Monday, December 12, 2016

Who is a God like you?

I preached the last two chapters of Micah at Cowley Church Community yesterday.  A lot of the material was familiar to us from the last couple of weeks - Judah's sin, God's judgement.  But there were two main new things.  One is in Micah 6:6-8:
With what shall I come before the Lord
and bow down before the exalted God?
Shall I come before him with burnt offerings,
with calves a year old?
Will the Lord be pleased with thousands of rams,
with ten thousand rivers of oil?
Shall I offer my firstborn for my transgression,
the fruit of my body for the sin of my soul?
He has shown you, O mortal, what is good.
And what does the Lord require of you?
To act justly and to love mercy
and to walk humbly with your God.
This passage follows on from a plea from God, who recounts his history with Israel, and asks plaintively how he has burdened them that they should turn against him?  Judah's response should not be read as a genuine groping after some way to atone for sin and restore relationship with God.  It is rather an attempt to buy God off.  What can I give you so that you will leave me alone?  But God will not leave Judah alone; not for anything.  There is no offering they could give that would divert his attention from them, precisely because they are loved.  God will have their hearts and lives, entire and complete.  He will have them walk with him.  His determination to bestow his love on his people is what leads to his judgement on their sin!

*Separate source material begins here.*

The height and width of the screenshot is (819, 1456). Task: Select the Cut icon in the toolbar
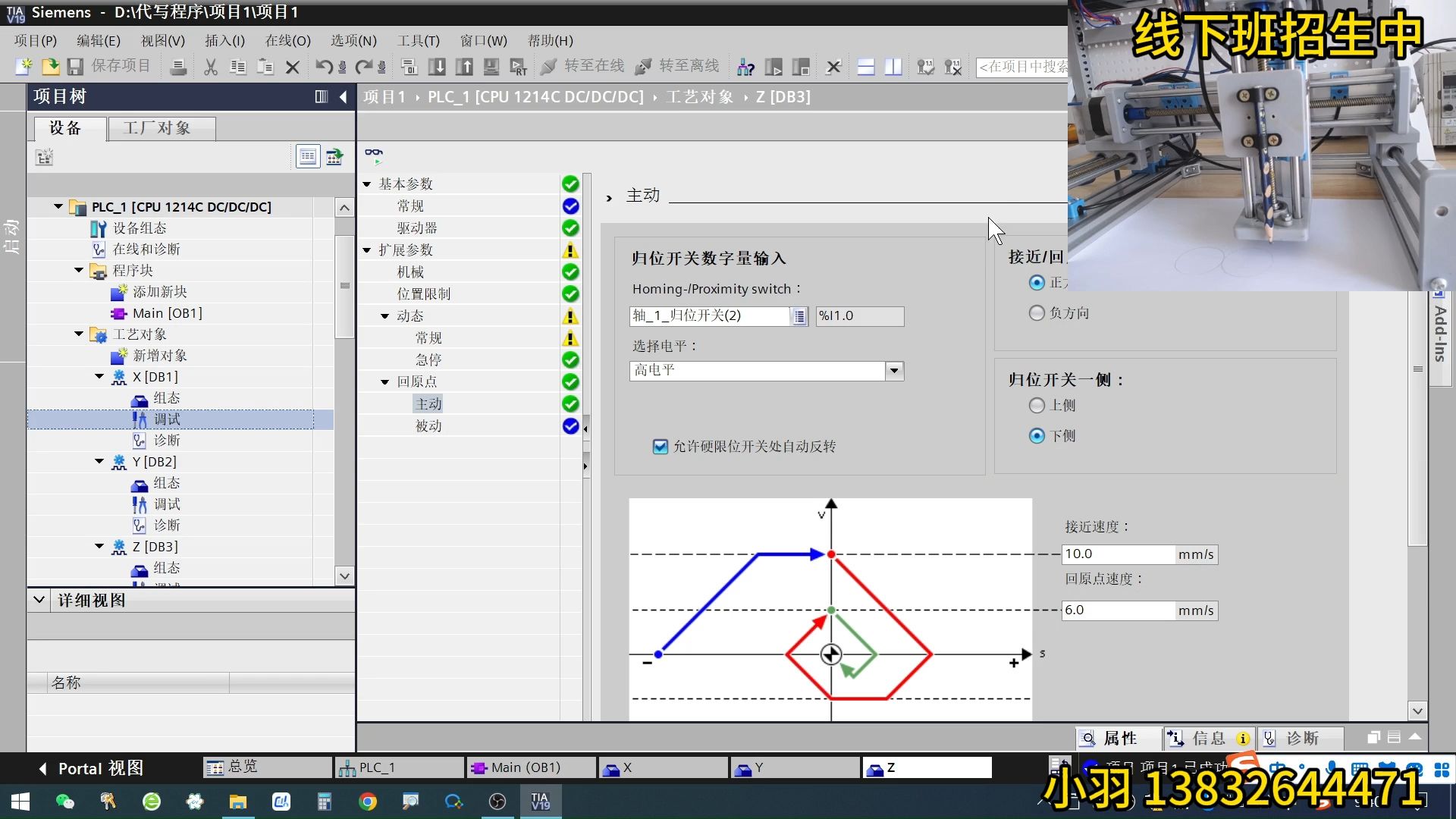210,67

Question: how do I try to buy God off?  What activities or things do I offer him, whilst still really desiring to maintain some little sphere of my own, independent of his love?

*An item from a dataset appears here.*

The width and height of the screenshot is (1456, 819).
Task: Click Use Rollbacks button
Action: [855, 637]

 The second really new thing is in Micah 7:8-9.  The previous chapters have shown that after judgement Judah will be restored.  But here is the dramatic revelation that God himself will turn from being their judge to being their advocate:
Do not gloat over me, my enemy!
Though I have fallen, I will rise.
Though I sit in darkness,
the Lord will be my light.
Because I have sinned against him,
I will bear the Lord’s wrath,
until he pleads my case
and upholds my cause.
Micah does not minimise either the horror of the judgement on Judah, or the extent to which it is well deserved.  But he looks beyond it, to the mercy of God which is sure to come.  And that leads to praise!
Who is a God like you,
who pardons sin and forgives the transgression
of the remnant of his inheritance?
You do not stay angry for ever
but delight to show mercy.
You will again have compassion on us;
you will tread our sins underfoot
and hurl all our iniquities into the depths of the sea.
Who is a God like this?  Who turns in mercy to his sinful, rebellious people?  A God who delights, not in judgement, but in mercy?

And then from the perspective of the New Testament: who is a God like this, who not only lifts us when we have fallen, not only gives us light when we sit in darkness, not only pleads for us after we have borne the wrath of the Lord - but actually comes down to us in our fallen state, actually sits in the darkness of the fallen world and finally the darkness of the tomb, actually bears the weight of his own wrath against sin in our place?  Who is a God like this?  Is there any but Jesus?

Question: does the God I worship and live for and preach look like this?  If so, why don't I worship him more joyfully, live for him more wholeheartedly, preach him more passionately?